Reproduce the entire listing below word for word, with no changes.

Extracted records
"""

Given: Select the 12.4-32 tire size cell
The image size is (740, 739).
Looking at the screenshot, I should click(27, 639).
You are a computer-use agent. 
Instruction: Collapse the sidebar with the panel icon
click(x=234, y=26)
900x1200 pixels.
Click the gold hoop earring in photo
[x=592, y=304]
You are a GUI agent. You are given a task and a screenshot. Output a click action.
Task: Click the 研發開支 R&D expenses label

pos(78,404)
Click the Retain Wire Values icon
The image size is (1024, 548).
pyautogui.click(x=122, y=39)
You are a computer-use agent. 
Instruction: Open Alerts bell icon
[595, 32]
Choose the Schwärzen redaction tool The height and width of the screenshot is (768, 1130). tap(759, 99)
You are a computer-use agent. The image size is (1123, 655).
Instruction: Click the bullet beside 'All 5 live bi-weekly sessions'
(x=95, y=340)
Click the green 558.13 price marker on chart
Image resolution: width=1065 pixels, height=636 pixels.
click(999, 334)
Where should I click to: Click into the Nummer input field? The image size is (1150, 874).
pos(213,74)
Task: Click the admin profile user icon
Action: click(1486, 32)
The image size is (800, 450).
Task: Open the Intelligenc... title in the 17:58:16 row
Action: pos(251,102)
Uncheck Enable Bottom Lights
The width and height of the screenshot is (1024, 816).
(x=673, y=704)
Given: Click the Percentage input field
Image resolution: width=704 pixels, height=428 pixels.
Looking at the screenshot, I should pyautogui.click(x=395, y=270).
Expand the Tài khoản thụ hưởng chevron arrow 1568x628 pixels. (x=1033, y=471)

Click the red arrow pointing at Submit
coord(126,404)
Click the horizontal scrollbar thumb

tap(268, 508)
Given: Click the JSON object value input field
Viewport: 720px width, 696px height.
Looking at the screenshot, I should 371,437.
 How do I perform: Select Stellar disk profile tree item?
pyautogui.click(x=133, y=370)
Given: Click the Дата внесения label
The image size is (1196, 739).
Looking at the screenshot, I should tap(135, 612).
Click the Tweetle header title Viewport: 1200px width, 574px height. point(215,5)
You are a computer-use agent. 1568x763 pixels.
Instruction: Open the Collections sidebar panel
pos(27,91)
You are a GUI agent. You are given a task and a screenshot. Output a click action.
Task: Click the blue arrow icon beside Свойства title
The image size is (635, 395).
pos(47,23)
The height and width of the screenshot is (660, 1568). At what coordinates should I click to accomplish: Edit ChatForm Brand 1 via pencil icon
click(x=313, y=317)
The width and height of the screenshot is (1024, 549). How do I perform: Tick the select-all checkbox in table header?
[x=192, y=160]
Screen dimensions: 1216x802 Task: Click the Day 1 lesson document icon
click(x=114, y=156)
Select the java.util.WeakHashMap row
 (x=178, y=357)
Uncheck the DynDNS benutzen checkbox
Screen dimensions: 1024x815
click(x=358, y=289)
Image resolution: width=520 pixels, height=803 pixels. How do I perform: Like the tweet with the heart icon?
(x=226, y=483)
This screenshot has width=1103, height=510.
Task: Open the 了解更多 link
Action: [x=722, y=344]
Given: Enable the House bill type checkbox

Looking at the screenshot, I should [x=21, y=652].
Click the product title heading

"""

#### [Solution to this exercise]
Given: Select the 12.4-32 tire size cell
The image size is (740, 739).
Looking at the screenshot, I should click(27, 639).
You are a computer-use agent. 
Instruction: Collapse the sidebar with the panel icon
click(x=234, y=26)
900x1200 pixels.
Click the gold hoop earring in photo
[x=592, y=304]
You are a GUI agent. You are given a task and a screenshot. Output a click action.
Task: Click the 研發開支 R&D expenses label

pos(78,404)
Click the Retain Wire Values icon
The image size is (1024, 548).
pyautogui.click(x=122, y=39)
You are a computer-use agent. 
Instruction: Open Alerts bell icon
[595, 32]
Choose the Schwärzen redaction tool The height and width of the screenshot is (768, 1130). tap(759, 99)
You are a computer-use agent. The image size is (1123, 655).
Instruction: Click the bullet beside 'All 5 live bi-weekly sessions'
(x=95, y=340)
Click the green 558.13 price marker on chart
Image resolution: width=1065 pixels, height=636 pixels.
click(999, 334)
Where should I click to: Click into the Nummer input field? The image size is (1150, 874).
pos(213,74)
Task: Click the admin profile user icon
Action: click(1486, 32)
The image size is (800, 450).
Task: Open the Intelligenc... title in the 17:58:16 row
Action: pos(251,102)
Uncheck Enable Bottom Lights
The width and height of the screenshot is (1024, 816).
(x=673, y=704)
Given: Click the Percentage input field
Image resolution: width=704 pixels, height=428 pixels.
Looking at the screenshot, I should pyautogui.click(x=395, y=270).
Expand the Tài khoản thụ hưởng chevron arrow 1568x628 pixels. (x=1033, y=471)

Click the red arrow pointing at Submit
coord(126,404)
Click the horizontal scrollbar thumb

tap(268, 508)
Given: Click the JSON object value input field
Viewport: 720px width, 696px height.
Looking at the screenshot, I should 371,437.
 How do I perform: Select Stellar disk profile tree item?
pyautogui.click(x=133, y=370)
Given: Click the Дата внесения label
The image size is (1196, 739).
Looking at the screenshot, I should tap(135, 612).
Click the Tweetle header title Viewport: 1200px width, 574px height. point(215,5)
You are a computer-use agent. 1568x763 pixels.
Instruction: Open the Collections sidebar panel
pos(27,91)
You are a GUI agent. You are given a task and a screenshot. Output a click action.
Task: Click the blue arrow icon beside Свойства title
The image size is (635, 395).
pos(47,23)
The height and width of the screenshot is (660, 1568). At what coordinates should I click to accomplish: Edit ChatForm Brand 1 via pencil icon
click(x=313, y=317)
The width and height of the screenshot is (1024, 549). How do I perform: Tick the select-all checkbox in table header?
[x=192, y=160]
Screen dimensions: 1216x802 Task: Click the Day 1 lesson document icon
click(x=114, y=156)
Select the java.util.WeakHashMap row
 (x=178, y=357)
Uncheck the DynDNS benutzen checkbox
Screen dimensions: 1024x815
click(x=358, y=289)
Image resolution: width=520 pixels, height=803 pixels. How do I perform: Like the tweet with the heart icon?
(x=226, y=483)
This screenshot has width=1103, height=510.
Task: Open the 了解更多 link
Action: [x=722, y=344]
Given: Enable the House bill type checkbox

Looking at the screenshot, I should [x=21, y=652].
Click the product title heading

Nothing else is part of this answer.